The results come back from the biopsy and the leukemia is getting more
aggressive. In addition, there is a
problem with the timing with the donor.
We have to move the transplant to the end of Oct. but it means they need
to hit me with a round of chemo to attack the cancer in the interim. This is not the outpatient hypomethylation
chemo, this is the “in the hospital” HiDAC chemo (10x the amount of chemo twice
a day for 3 days).
I had
forgotten how much fun it could be to be in the hospital with all the concierge
care from the nurses (one button and they come running….my dog won’t even do
that), the regular wake up visits during the night just to see if you still
have a pulse (even my wife doesn’t do that), the broad menu of bland food, and
of course the stomach twisting, digestion stopping chemo.
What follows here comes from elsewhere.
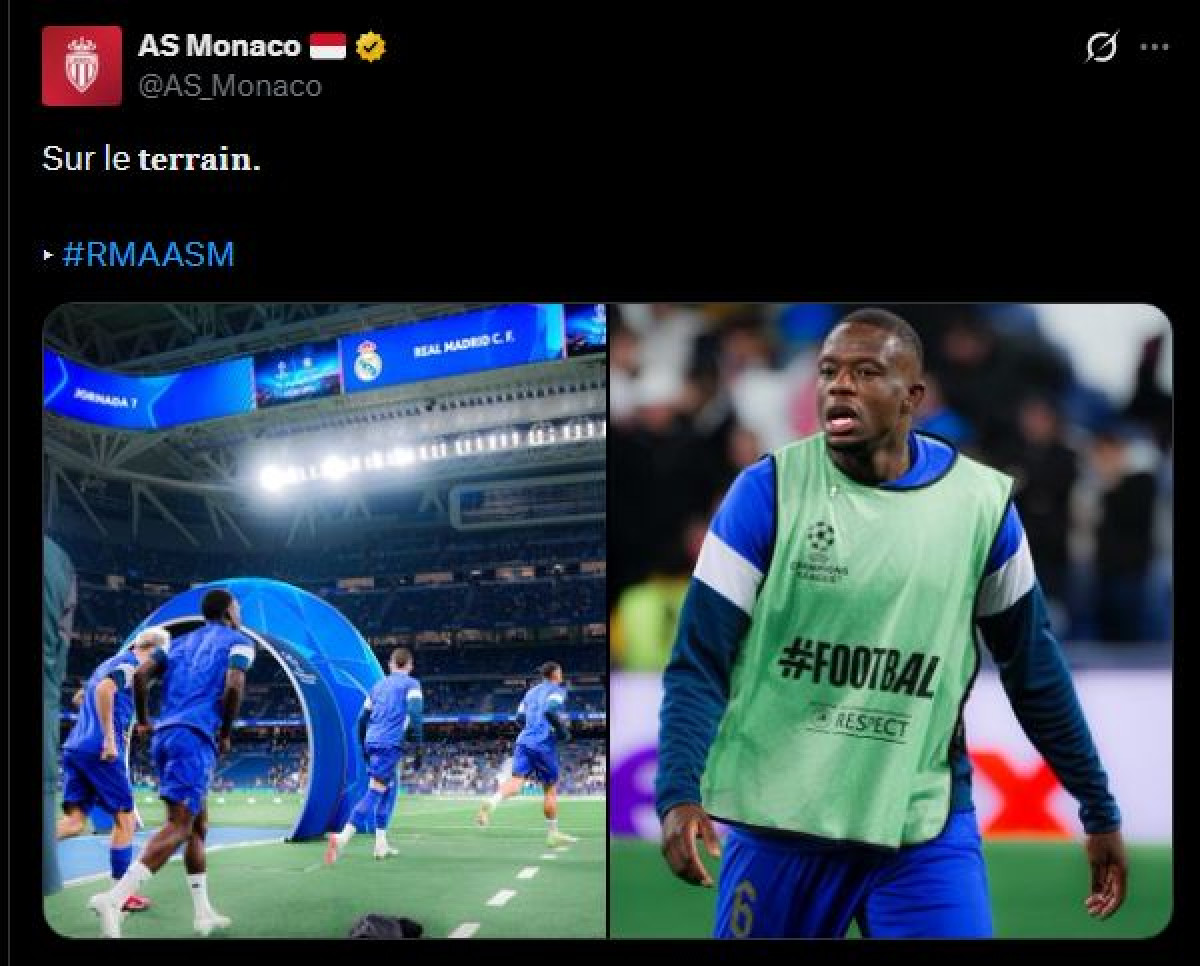Click the gold verified badge
Viewport: 1200px width, 966px height.
click(371, 46)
Five
days later they send me home 12 lbs. lighter, sleeping 16 hours a day and with
a shiny new Hickman Catheter in my chest (they put a tube directly into a major
vein in your chest and then attach three lumens/connectors that dangle out on
your chest so you can do all the “goesintta and goesoutta” stuff).
You may
recall that with HiDAC chemo you hit your low point (nadir) 10 days after your treatment. At that point your White Blood Cells,
Platelets and Neutrophils are significantly reduced and your ability to fight
off even the simplest of infections is gone.
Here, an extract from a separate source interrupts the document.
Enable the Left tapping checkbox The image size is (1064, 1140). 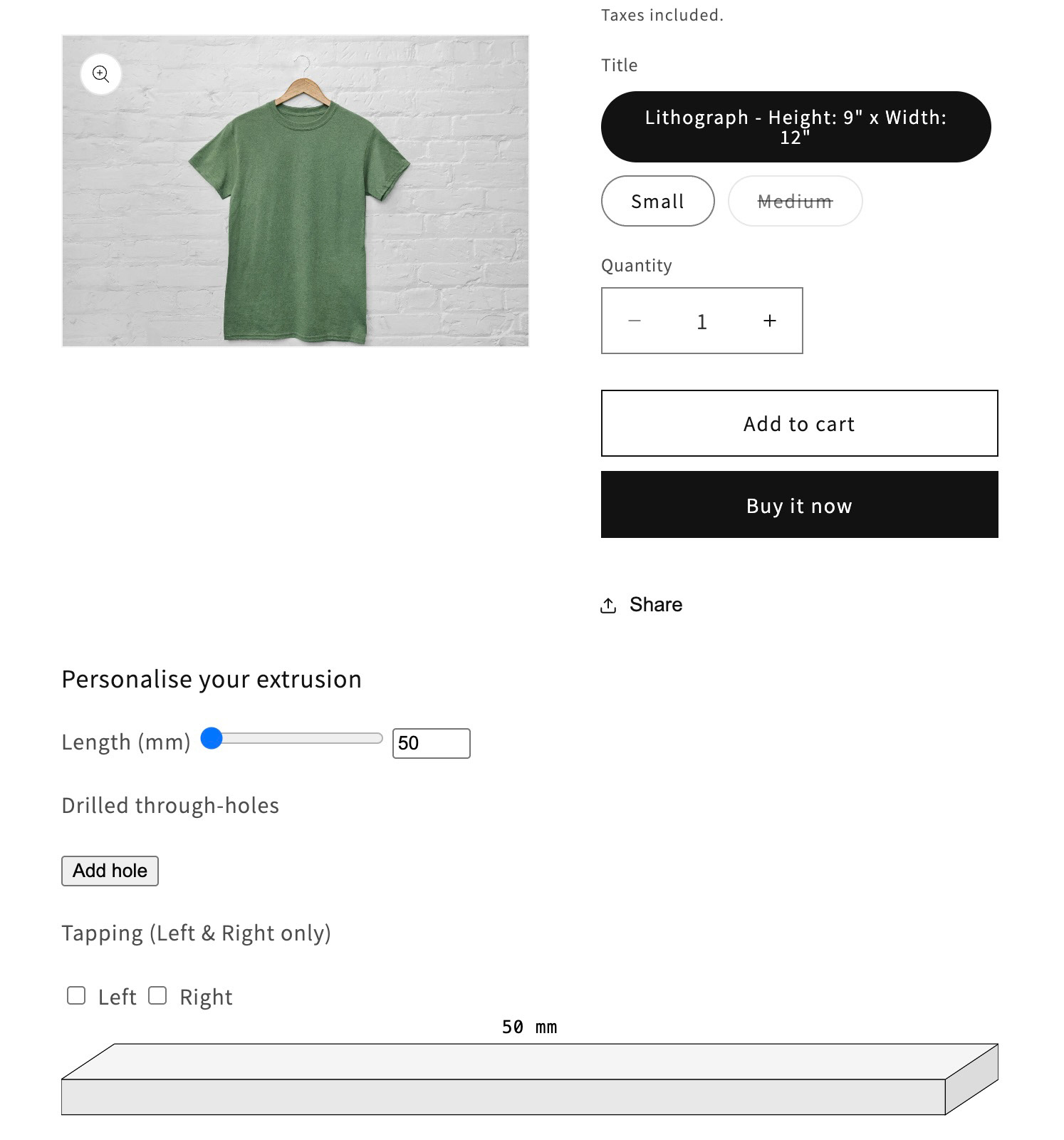pos(76,995)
A few days after I was home I started developing a sore throat and ear
ache (my Neutrophils were 0.0 and WBC count was almost 0). By a week I had developed a fever soooo,
back into the hospital for some heavy-duty antibiotics and a bunch of tests to
determine if it bacteria, fungus or virus related.
As a side
note, these emergency trips always seem to happen on weekends which means I
have to go to the emergency room for initial treatment. After spending untold hours there if you
didn’t come in sick you are bound to pick up something before you leave. The waiting area looks like a scene from the
walking dead and once inside, the hallways are line with patients in beds
hacking, moaning and bleeding. Because
of the risk of infection, they always stick me in a private room and then
proceed to forget about me for several hours as they work on real
emergencies. Five hours later I get a ticket upstairs
where I spend the next 6 days poked, prodded and scoped (not fun) by doctors
from oncology, ear-nose-throat, infectious disease and internal medicine. The ear and throat never clear up totally
but by the end of the stay I’m able to swallow and get food down again. Final conclusion, I have some kind of viral
infection that will just have to run its course and given I’m no longer spiking
fevers I can go home.
That brings
us up to date on the last couple of months.
I have 2 ½ weeks before I go into the hospital for a week of chemo and
then the stem cell transplant. I have a
good donor so the doctors are optimistic.
Mean time I’m in isolation, taking my anti-fungal, anti-viral and
anti-bacterial medications, praying my blood counts recover and trying not to
go postal from boredom. I’ll try to
squeak in one more blog before I enter the hospital as I don’t think I’ll be
able to blog the first 3 or 4 weeks I’m in there. That may be a blessing.
1 comment:
Dave, I'm sure it seems wearing to go down all these sideroads. But you will prevail, and these diversions won't matter. Hang in there.